Parallel Reduced Order Modeling for Digital Twins using High-Performance Computing Workflows

TL;DR

This paper develops an HPC-enabled workflow for projection-based reduced-order models (PROMs) in digital twins, enhancing real-time simulation capabilities for large-scale mechanical systems like motor thermal dynamics.

Contribution

It introduces a comprehensive, parallelized workflow using PyCOMPSs, advanced SVD algorithms, and a partitioned hyper-reduction scheme, enabling efficient end-to-end PROM deployment in HPC environments.

Findings

Validated workflow on a motor thermal dynamics case study

Achieved real-time prognosis for motor restart scenarios

Demonstrated scalability and efficiency of the HPC-based PROM approach

Abstract

The integration of reduced-order models (ROMs) with high-performance computing (HPC) is critical for developing digital twins, particularly for real-time monitoring and predictive maintenance of industrial systems. This paper presents a comprehensive, HPC-enabled workflow for developing and deploying projection-based reduced-order models (PROMs) for large-scale mechanical simulations. We use PyCOMPSs' parallel framework to efficiently execute ROM training simulations, employing parallel singular value decomposition (SVD) algorithms such as randomized SVD, Lanczos SVD, and full SVD based on tall-skinny QR (TSQR). Moreover, we introduce a partitioned version of the hyper-reduction scheme known as the Empirical Cubature Method (ECM) to further enhance computational efficiency in PROMs for mechanical systems. Despite the widespread use of HPC for PROMs, there is a significant lack of publications detailing comprehensive workflows for building and deploying end-to-end PROMs in HPC environments. Our workflow is validated through a case study focusing on the thermal dynamics of a motor, a multiphysics problem involving convective heat transfer and mechanical components.
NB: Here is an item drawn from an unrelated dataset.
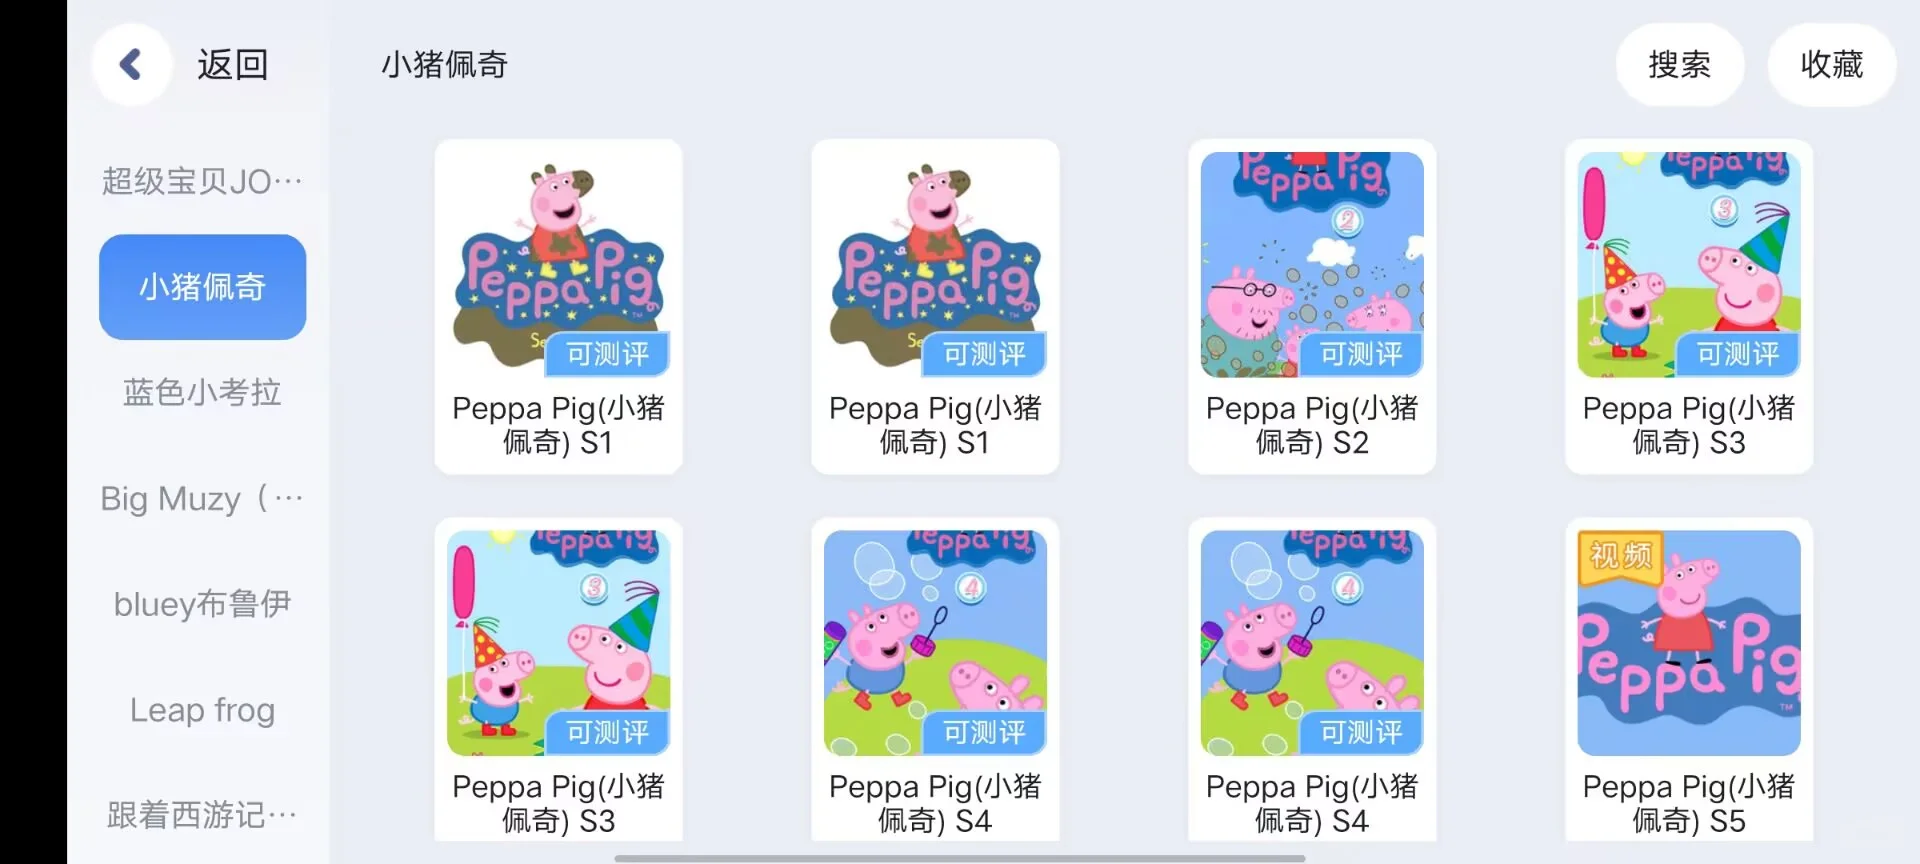Tap 可测评 badge on bottom-row S3 cover
The height and width of the screenshot is (864, 1920).
(x=607, y=733)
The PROM is designed to deliver a real-time prognosis tool that could enable rapid and safe motor restarts post-emergency shutdowns under different operating conditions, demonstrating its potential impact on the practice of simulations in engineering mechanics. To facilitate deployment, we use the Workflow as a Service (WaaS) strategy and Functional Mock-Up Units (FMUs) to ensure compatibility and ease of integration across HPC, edge, and cloud environments. The outcomes illustrate the efficacy of combining PROMs and HPC, establishing a precedent for scalable, real-time digital twin applications in computational mechanics across multiple industries.